Carolyn Hax: Strip club talk from his/her side

Carolyn Hax Washington Post

While I’m away, readers give the advice.

On the “I insist you stop going to strip clubs” trope: I never liked it when my husband went to strip clubs either. I consider those places, and also pornography, to objectify and demean the people who are being exhibited in this way, and people in desperate situations are all too often exploited.

I know that not everyone shares this point of view, but this is my moral stance. I made it known to my husband. I also let him know that, if he chose to go, I would not make a fuss, but that I would find it a huge turnoff that he was ogling those women and supporting that industry, and that he would want to keep his distance for a few days while I worked through my disappointment in him.

He went a few times, to bachelor parties and such, and I said nothing, but he knew how I felt. In the end, he decided it was more important to be a man his wife can respect than to look at nude girls. When we had a daughter, he started to see my point: He would not want her treated the way the young women in those places are treated. – C.C.

When an argument against going to strip clubs is gender-reversed – “I don’t like where my girl is going” – then I promise you there wouldn’t be debate; it would be 100 percent for this woman to run away. But since it’s about a woman who has a reasonable dislike of strip clubs, there will be debate. There shouldn’t.

That’s how it started for me: “Don’t go to strip clubs anymore.” I maybe only went three or four times a year, and that was stupid times with friends – I was young – and so I figured, I’m with this woman and I love her, so I stopped going. Then suddenly she had a problem with any restaurant with scantily clad women. I mean, it made sense. I had to spend time with my girl, not ogling other women.

Of course, it was my bad-influence friends who were making me go, so, one by one, I should start giving them up.

By this point, I was told I had to stop talking to my female friends, too. And the friends who were warning me about my newfound hermit tendencies … they were just trying to tear us apart.

Then it came to Christmas – I had to spend them with her parents. Why on Earth do I want to go to my own home?

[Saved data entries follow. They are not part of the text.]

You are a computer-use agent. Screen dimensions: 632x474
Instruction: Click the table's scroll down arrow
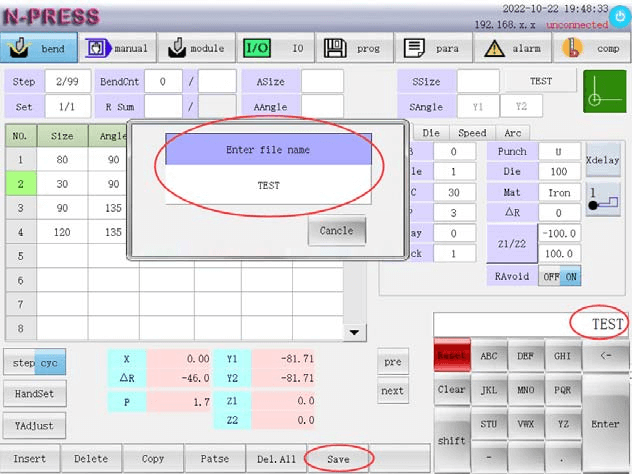tap(355, 332)
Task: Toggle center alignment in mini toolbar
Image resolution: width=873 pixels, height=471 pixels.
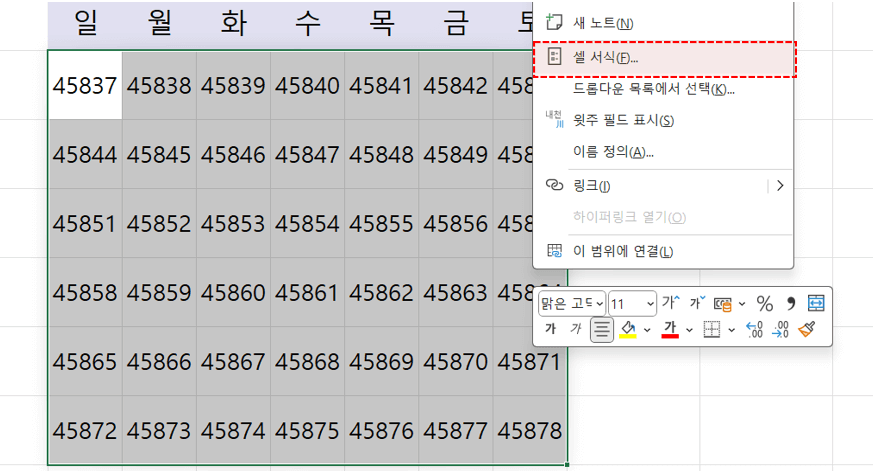Action: (601, 329)
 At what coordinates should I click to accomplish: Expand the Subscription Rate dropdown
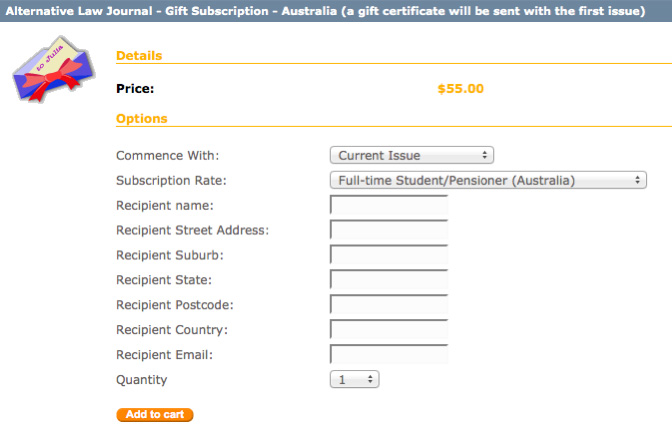pos(488,180)
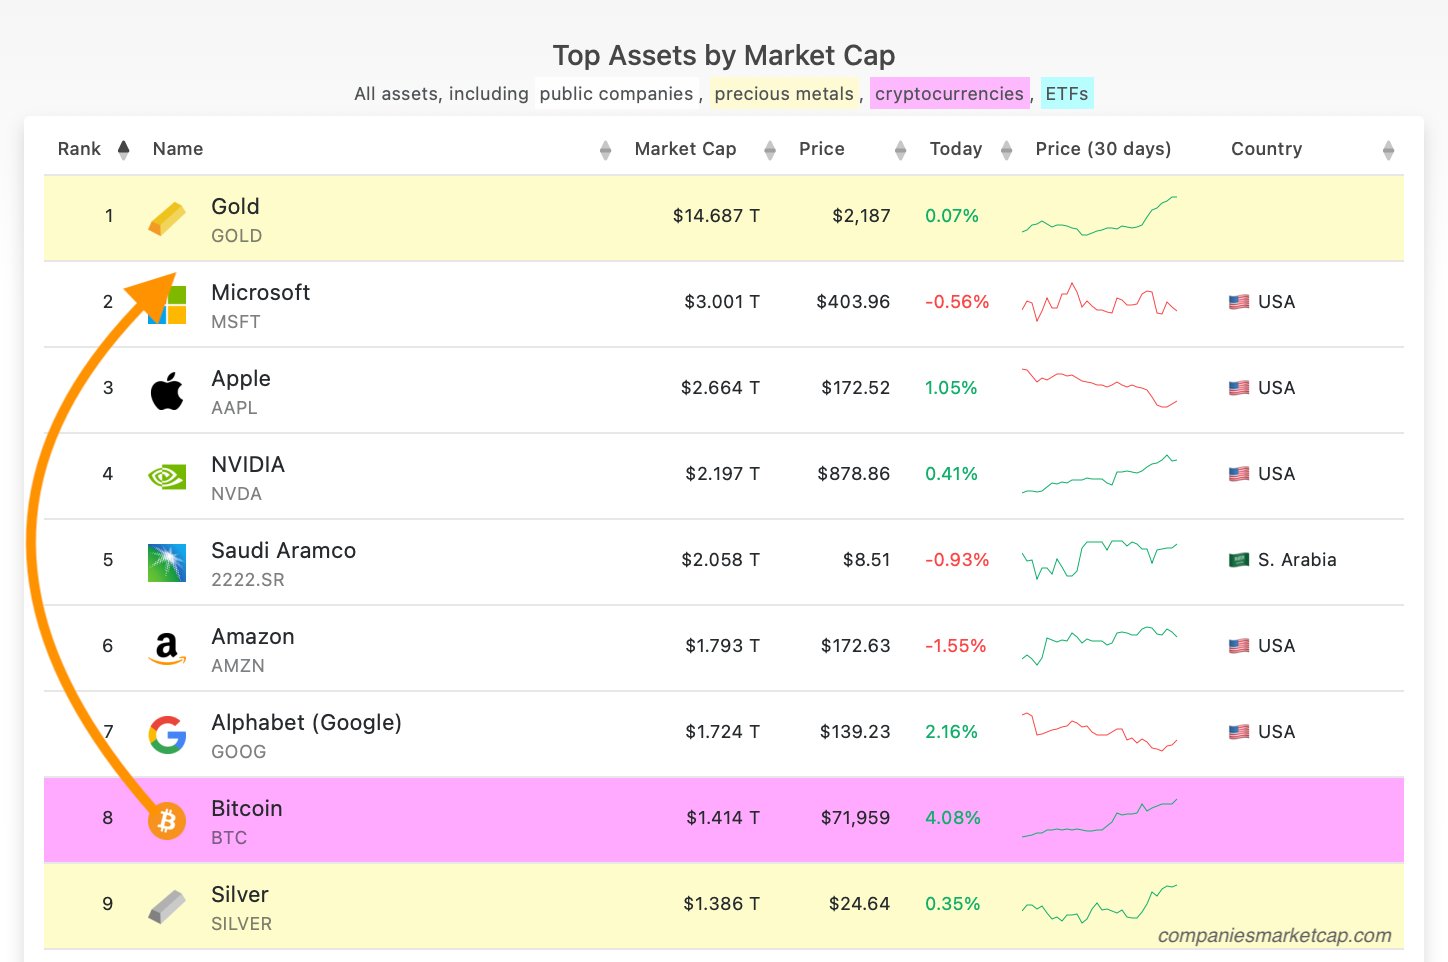Sort by Market Cap column arrows
Viewport: 1448px width, 962px height.
coord(769,150)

It came to a head one Easter, when I asked to spend it with my family. She ensured we were late for my parents’ dinner, that we did anything but go to my house, and yelled at me because I hadn’t made Memorial Day plans with her yet. Yes. Memorial Day.

I was lucky. I was saved by my brother, who did a Ghost of Christmas Present on me and forced me to visit friends I hadn’t talked to in years. It made me realize what was going on. Ten years later I’m still trying to rebuild relationships with my very close friends.

I’m with a great woman now. She has no problem where I hang out with my friends, and while she’s not a huge fan of strip clubs, she goes out with her own friends on the rare occasion that my friends and I try to relive our stupid days and go to one.

I’m tired of this narrative that men can’t be abused. I’m tired of the narrative that strip clubs and bars with scantily clad women should be given up immediately because they are somehow tainted or gross, and that it’s accepted. – M.